A restrição de acesso a espaços que são públicos, mas estão dentro de condomínios fechados, foi tema de uma audiência pública na noite desta quinta-feira, na Região da Pampulha, em Belo Horizonte. Participaram moradores e integrantes da “CPI das cancelas”, a Comissão Parlamentar de Inquérito criada para apurar se há irregularidades no processo de transformação de áreas verdes em condomínios de casas.
A reunião ocorreu no Parque Cássia Eller, dentro do condomínio Fazenda da Serra, no bairro Paquetá.

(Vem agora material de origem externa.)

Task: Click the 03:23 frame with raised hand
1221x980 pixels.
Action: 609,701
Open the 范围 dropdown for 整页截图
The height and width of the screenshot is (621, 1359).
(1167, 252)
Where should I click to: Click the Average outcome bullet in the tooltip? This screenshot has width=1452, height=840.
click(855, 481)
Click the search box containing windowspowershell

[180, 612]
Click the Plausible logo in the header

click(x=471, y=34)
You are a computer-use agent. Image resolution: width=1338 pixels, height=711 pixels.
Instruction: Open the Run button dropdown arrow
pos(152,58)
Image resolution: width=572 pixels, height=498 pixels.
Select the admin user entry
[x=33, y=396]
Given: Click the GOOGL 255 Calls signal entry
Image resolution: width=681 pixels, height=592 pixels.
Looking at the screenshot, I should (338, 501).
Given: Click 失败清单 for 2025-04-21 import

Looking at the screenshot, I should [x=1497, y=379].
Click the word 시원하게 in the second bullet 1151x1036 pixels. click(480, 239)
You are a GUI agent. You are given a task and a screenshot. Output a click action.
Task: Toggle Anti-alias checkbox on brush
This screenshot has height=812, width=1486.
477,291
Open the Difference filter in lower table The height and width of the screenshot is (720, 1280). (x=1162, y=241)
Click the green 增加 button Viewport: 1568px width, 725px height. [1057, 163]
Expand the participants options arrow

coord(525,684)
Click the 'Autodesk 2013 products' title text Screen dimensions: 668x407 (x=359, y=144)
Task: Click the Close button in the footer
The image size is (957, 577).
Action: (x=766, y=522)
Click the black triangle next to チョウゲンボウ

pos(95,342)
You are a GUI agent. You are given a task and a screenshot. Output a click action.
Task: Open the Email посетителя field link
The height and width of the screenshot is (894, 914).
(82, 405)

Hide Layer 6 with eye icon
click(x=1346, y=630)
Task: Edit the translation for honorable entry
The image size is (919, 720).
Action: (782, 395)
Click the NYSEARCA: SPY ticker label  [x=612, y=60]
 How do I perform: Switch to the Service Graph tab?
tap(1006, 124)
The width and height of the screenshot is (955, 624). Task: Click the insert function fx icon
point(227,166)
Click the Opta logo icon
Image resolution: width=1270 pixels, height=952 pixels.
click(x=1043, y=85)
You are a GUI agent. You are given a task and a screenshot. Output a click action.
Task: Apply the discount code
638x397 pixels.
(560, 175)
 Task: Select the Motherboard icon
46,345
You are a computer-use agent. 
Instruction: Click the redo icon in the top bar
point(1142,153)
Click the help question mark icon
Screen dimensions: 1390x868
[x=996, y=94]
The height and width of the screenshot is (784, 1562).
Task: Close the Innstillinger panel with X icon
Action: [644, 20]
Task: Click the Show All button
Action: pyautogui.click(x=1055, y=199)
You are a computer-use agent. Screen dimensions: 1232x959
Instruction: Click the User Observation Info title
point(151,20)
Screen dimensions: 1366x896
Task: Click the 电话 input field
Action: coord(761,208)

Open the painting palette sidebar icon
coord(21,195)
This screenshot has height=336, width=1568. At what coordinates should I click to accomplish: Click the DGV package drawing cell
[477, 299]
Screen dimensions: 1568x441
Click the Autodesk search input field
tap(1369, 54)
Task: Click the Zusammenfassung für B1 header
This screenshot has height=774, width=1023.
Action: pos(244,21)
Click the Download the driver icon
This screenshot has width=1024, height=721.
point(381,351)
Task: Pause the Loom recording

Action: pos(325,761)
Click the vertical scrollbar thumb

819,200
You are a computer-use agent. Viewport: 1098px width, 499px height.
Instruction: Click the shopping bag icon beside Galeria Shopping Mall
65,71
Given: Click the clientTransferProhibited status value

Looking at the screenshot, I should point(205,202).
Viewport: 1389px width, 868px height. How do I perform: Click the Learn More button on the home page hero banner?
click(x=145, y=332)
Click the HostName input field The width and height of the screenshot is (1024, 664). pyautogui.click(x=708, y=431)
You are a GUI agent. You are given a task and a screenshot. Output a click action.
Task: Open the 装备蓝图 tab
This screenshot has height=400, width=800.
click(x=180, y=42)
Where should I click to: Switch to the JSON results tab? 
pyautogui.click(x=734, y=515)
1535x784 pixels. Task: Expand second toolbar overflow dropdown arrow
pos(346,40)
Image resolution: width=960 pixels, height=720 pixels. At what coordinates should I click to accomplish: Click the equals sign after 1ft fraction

O espaço tem quadras e estrutura de lazer, mas para ter acesso é preciso passar por uma guarita com seguranças. Moradores do entorno reclamam da dificuldade para entrar. O parque tem também uma ligação direta com a Avenida Tancredo Neves.
A situação incomodou algumas pessoas, que procuraram a Câmara Municipal de Belo Horizonte. A partir da e vereadores criaram a “CPI das cancelas”. Antes da audiência pública, os integrantes da comissão visitaram o condomínio.
“Nós estamos com esse trabalho pra garantir a população o que diz a Constituição Federal, que é o direito de ir e vir. Se o local aqui é público, ele não pode ser cobrado pra entrar e muito menos pra você se identificar pra entrar”, disse o vereador Henrique Braga (PSDB), presidente da CPI.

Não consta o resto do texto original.